TASKS AND EXERCISES -
- a) Answer the following questions using the C++ coding guidelines below.
(i) Which three Mozilla rules were taken out of these guidelines?
(ii) Which guidelines are said to cover problems almost always present in any major build of OpenOffice.org?
(iii) According to the guidelines, what calls the initializer function of a static initialized object, and at what point?
- b) Quote the passage of the C++ coding guidelines that starts with "The Mozilla C++" and goes on through "use static constructors.".

SOURCE PASSAGE -
------------------------------------------------------------

Language:

The Free and Open Productivity Suite
Apache OpenOffice 4.1.7 released

C++ coding guidelines

The Mozilla C++ portability guidelines provide an excellent source of information on portable C++ programming. Many of these guidelines are direct applicable to coding OpenOffice.org projects and are taken over verbatim into the guidelines below. I've taken out some of the Mozilla rules (don't use exceptions, RTTI and namespaces) which restrict the usage of newer language features. OpenOffice.org can't be compiled with older compilers anyway, and current compilers implement these features properly. I've also added a few rules from our OpenOffice.org programming guidelines.

The guidelines are roughly ordered by importance. Guideline 1,2,4,5 cover problems which are almost always present in any mayor build of OpenOffice.org and require sometimes excessive amount of code tweaking by the release engineers.

Don't use static constructors.

Non-portable example:

  FooBarClass static_object(87, 92);

  void
  bar()
  {
    if (static_object.count > 15) {
       ...
    }
  }
Static constructors don't work reliably either. A static initialized object is an object which is instanciated at startup time (just before main() is called). Usually there are two components to these objects. First there is the data segment which is static data loaded into the global data segment of the program. The second part is a initializer function that is called by the loader before main() is called. We've found that many compilers do not reliably implement the initializer function. So you get the object data, but it is never initialized. One workaround for this limitation is to write a wrapper function that creates a single instance of an object, and replace all references to the static initialized object with a call to the wrapper function:

Portable example:

  static FooBarClass* static_object;

  FooBarClass*
  getStaticObject()

------------------------------------------------------------

SOURCE MATERIAL -
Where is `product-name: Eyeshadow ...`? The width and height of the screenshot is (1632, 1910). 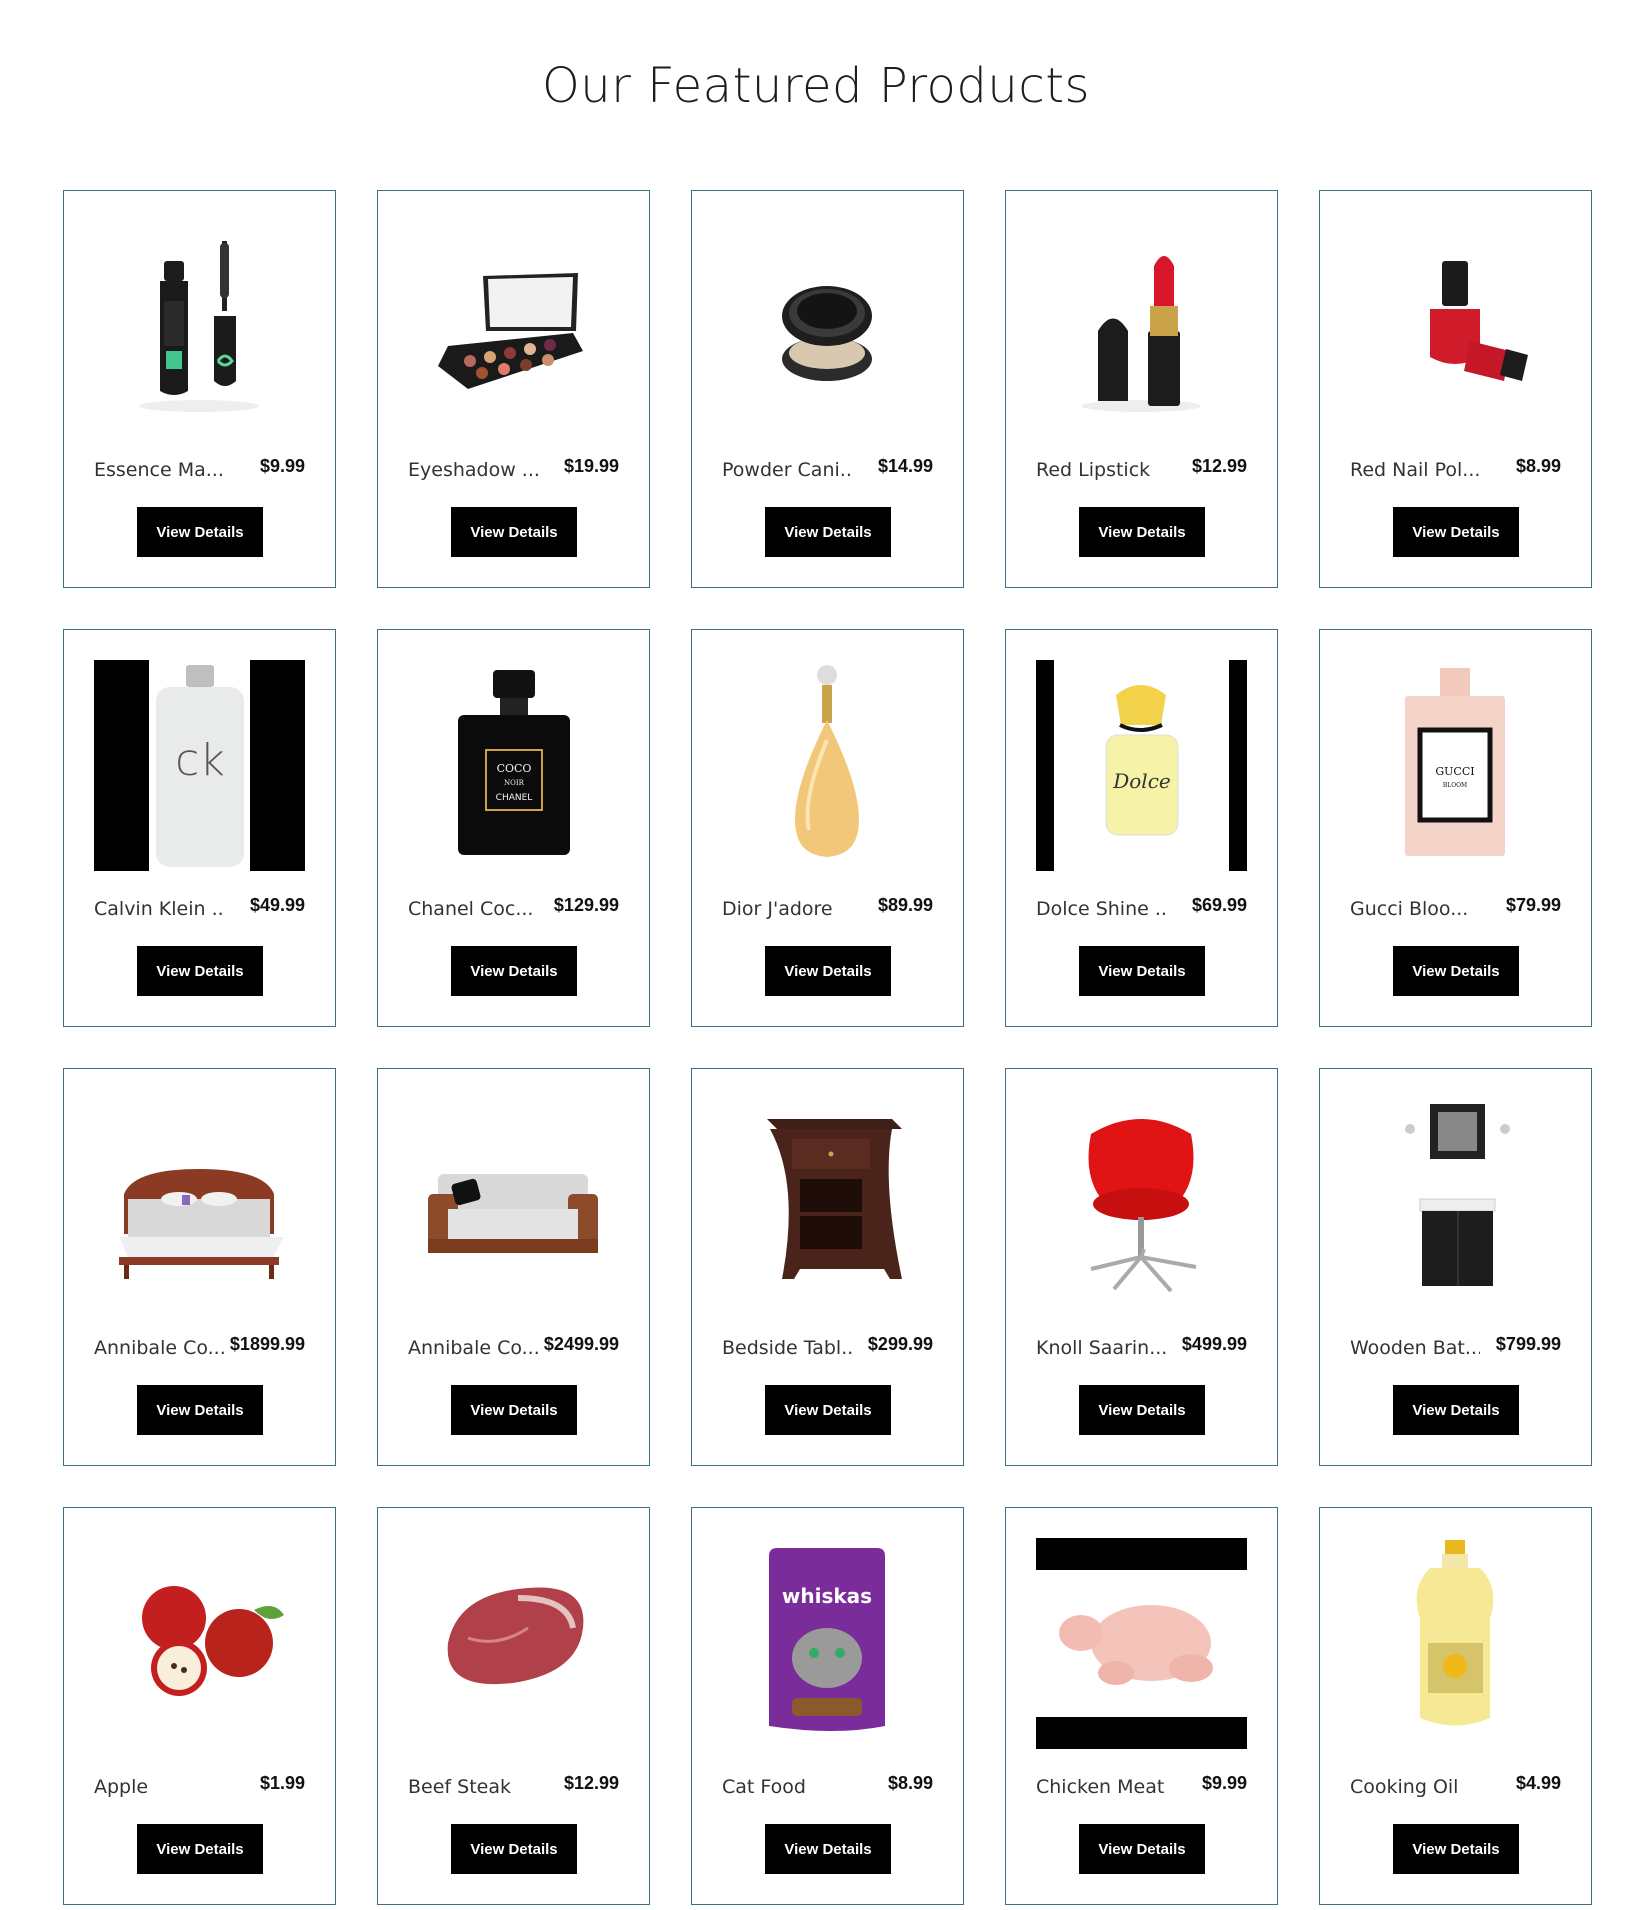
product-name: Eyeshadow ... is located at coordinates (473, 470).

------------------------------------------------------------

OUTPUTS FOR THE TASKS -
- a)
(i) The rules against using exceptions, RTTI and namespaces.
(ii) Guidelines 1, 2, 4 and 5.
(iii) The loader calls it, before main() is called.

- b)
The Mozilla C++ portability guidelines provide an excellent source of information on portable C++ programming. Many of these guidelines are direct applicable to coding OpenOffice.org projects and are taken over verbatim into the guidelines below. I've taken out some of the Mozilla rules (don't use exceptions, RTTI and namespaces) which restrict the usage of newer language features. OpenOffice.org can't be compiled with older compilers anyway, and current compilers implement these features properly. I've also added a few rules from our OpenOffice.org programming guidelines.

The guidelines are roughly ordered by importance. Guideline 1,2,4,5 cover problems which are almost always present in any mayor build of OpenOffice.org and require sometimes excessive amount of code tweaking by the release engineers.

Don't use static constructors.